Saturday 22 May 2021

Tiramisu

Tiramisu is an acquired taste. A base layer of delicate, coffee soaked sponge artfully smothered with layers of eggs, sugar, creamy mascarpone followed by an elegant dusting of cocoa.

Or it’s a mulchy ‘grown up desert’ which you’re promised you will grow to love but it just makes you feel like you’re eating cold toast that’s had a rough encounter with someone else’s morning coffee before you made it to the breakfast table.
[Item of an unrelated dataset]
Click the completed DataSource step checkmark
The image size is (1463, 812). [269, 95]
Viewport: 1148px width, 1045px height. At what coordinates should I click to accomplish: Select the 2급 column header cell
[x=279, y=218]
Tiramisu can be loosely translated as ‘lifts you up’. Personally, I can’t stand the dessert. But this charming etymology has me forgive it for its bitter taste and claggy texture and just indulge in the notion that there is something in the world which was made only to lift me up.

Growing up, if you had asked me what I wanted to be you would have received the following response:

Person: What do you want to be when you grow up?
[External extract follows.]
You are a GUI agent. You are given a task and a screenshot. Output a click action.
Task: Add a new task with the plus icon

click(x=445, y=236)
6 year old me: a vet on Animal Hospital

9 year old me: a Spice Girl

12 year old me: an actress on the stage

15 year old me: an actress on the stage

18 year old me: an actress on the stage

21 year old me: leave me alone, I have absolutely no idea.

31 year old me: who said anything about growing up?
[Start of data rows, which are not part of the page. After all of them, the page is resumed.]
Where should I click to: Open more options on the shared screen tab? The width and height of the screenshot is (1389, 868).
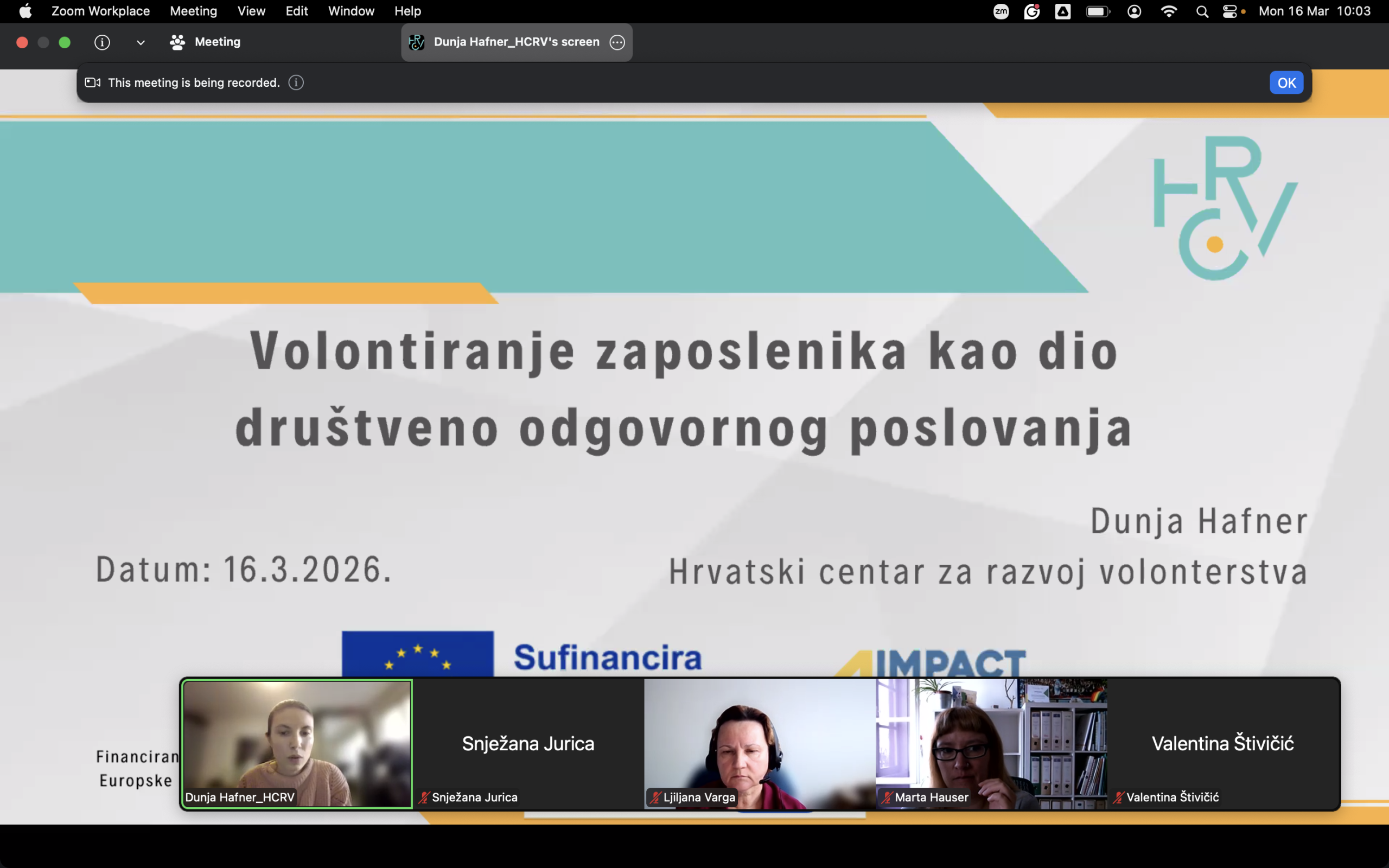click(x=617, y=42)
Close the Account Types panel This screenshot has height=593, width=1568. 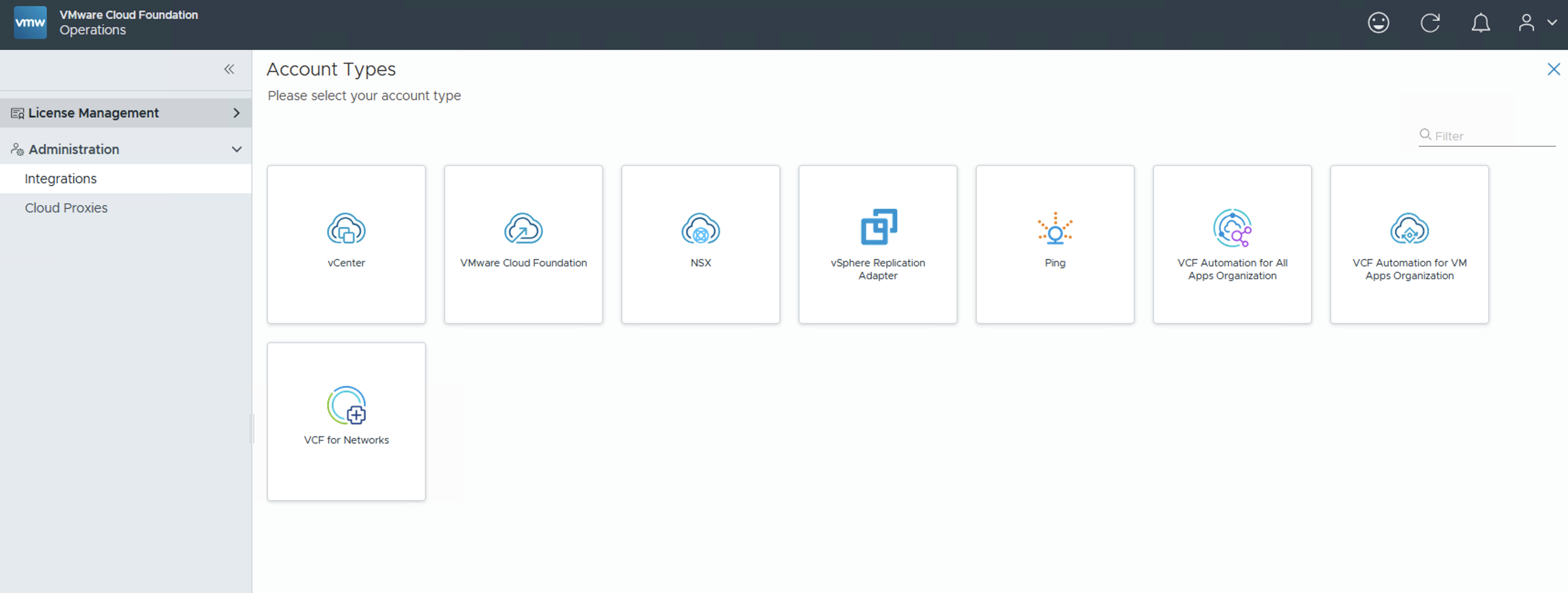(1553, 69)
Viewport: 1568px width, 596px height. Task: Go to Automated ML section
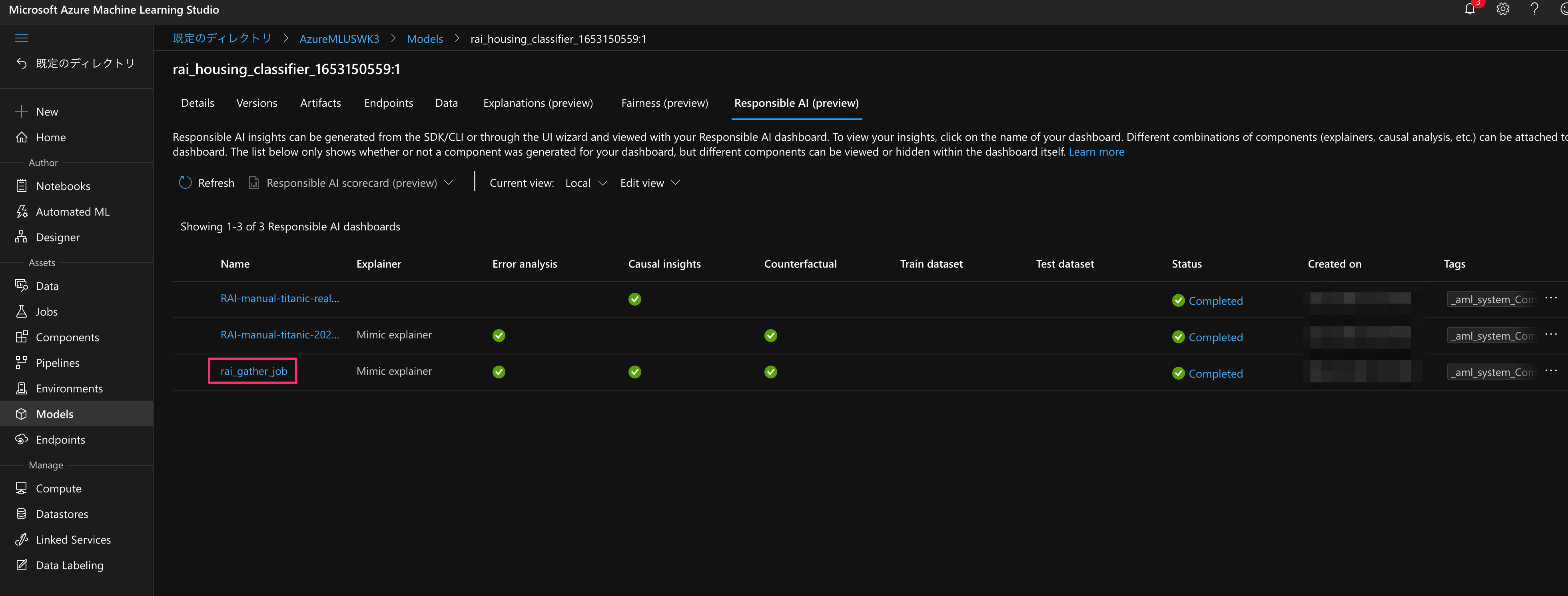72,212
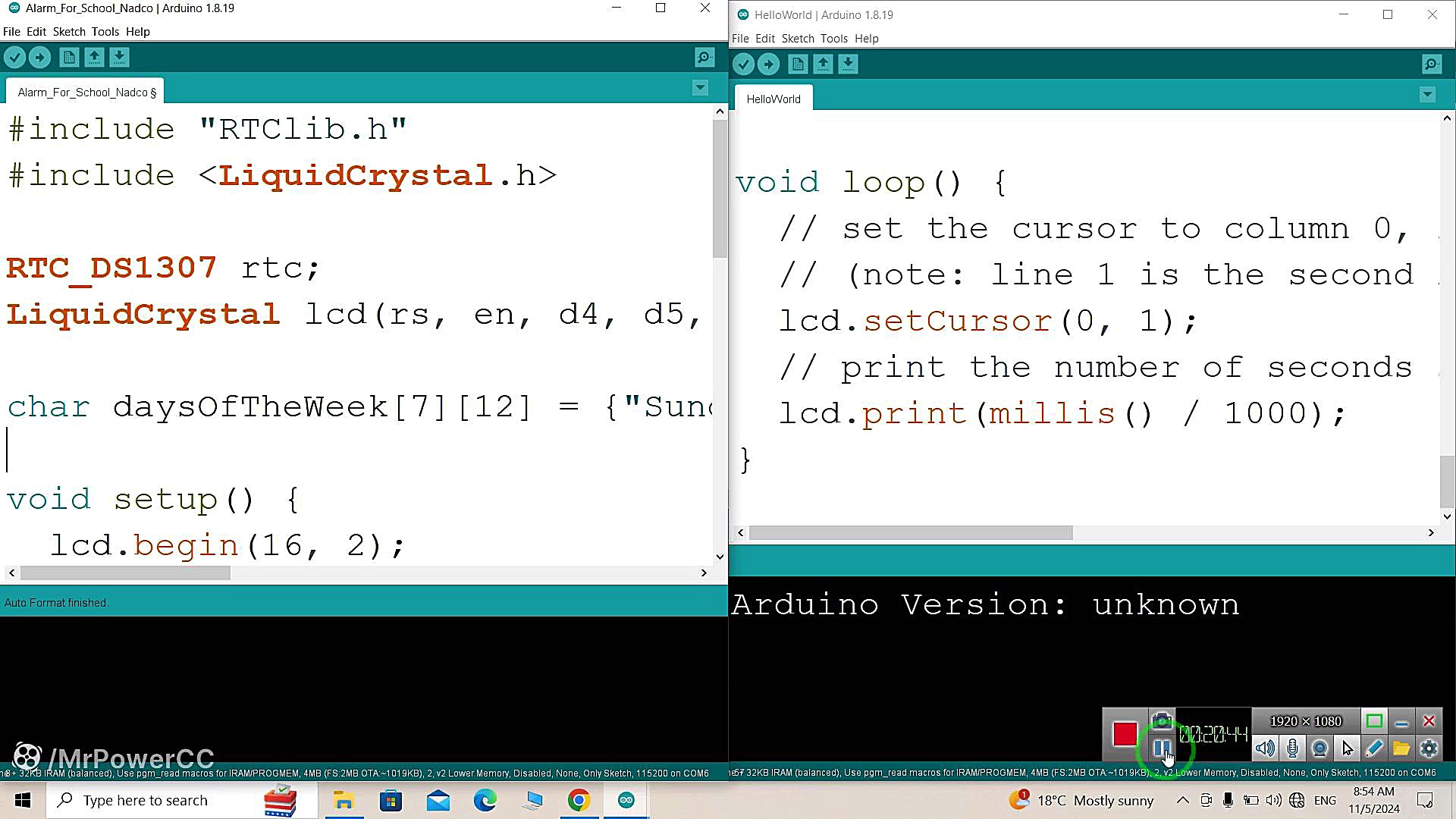The height and width of the screenshot is (819, 1456).
Task: Click Open sketch icon in left toolbar
Action: [x=94, y=58]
Although I am the daughter of a recently retired secondary school drama teacher who could always be relied upon to have in her handbag a tambourine labelled ‘Drama Dept.’ in tippex, a bright red lipstick and a Micky Mouse alarm clock (always mine, never returned, I’m not over it), it may surprise you to learn that I spent a lot of my childhood reaching for an ambition to be on the stage.

In my imaginings, I would tread the boards. Make my audience, laugh, cry and rejoice night after night. I would modestly bow ‘oh, thank you’ when fans flattered me, secretly keeping a tally of all my admirers whose lives my performance had surely changed.

At some point, however, I looked backwards and I looked inwards and I looked forwards and I noticed that the limelight wasn’t calling for me anymore. Something had shifted. Instead, I was seeking joy from crouching down and providing a leg up for someone else to find theirs instead.

I was lifting.

Lifting exists in many forms. There is heavyweight lifting. These are the lifters who courageously expose themselves to provide justice where it is missing. Gloria Steinem, Edna Adan Ismail, Malala Yousafzai, any one of the women bravely stepping out of the shadows of shame to name and hold to account Harvey Weinstein, Noel Clarke and others like them.

Middleweight lifting is found in acts of organised cheerleading; less vulnerable than the heavyweights but greater in volume. These are the campaigners who lobby for equal pay, who seed fund someone else’s innovation and who secure free sanitary products for women who cannot afford them, protecting dignity and normalising a bodily function which half the human population experiences.

Then there is lightweight lifting, which is not to be underestimated. This is the lift that happens almost without us knowing. It’s as subtle as whipped cream as it melts on the tongue. So brief you can scarcely remember it was there but for the secret tightening of the jaw, an ecstasy of the senses. These are the moments in which we briefly catch eyes with one and other, a light nod of the head, ‘you got this’ and move on. But it means so much. To be seen. To be believed in. These moments are small and mighty.

Tiramisu is an acquired taste. It might not be the main event like the salted caramel melt in the middle chocolate bombe with gold leaf on the outside and popping candy on the inside, but it’s always on the dessert trolley. To lift you up.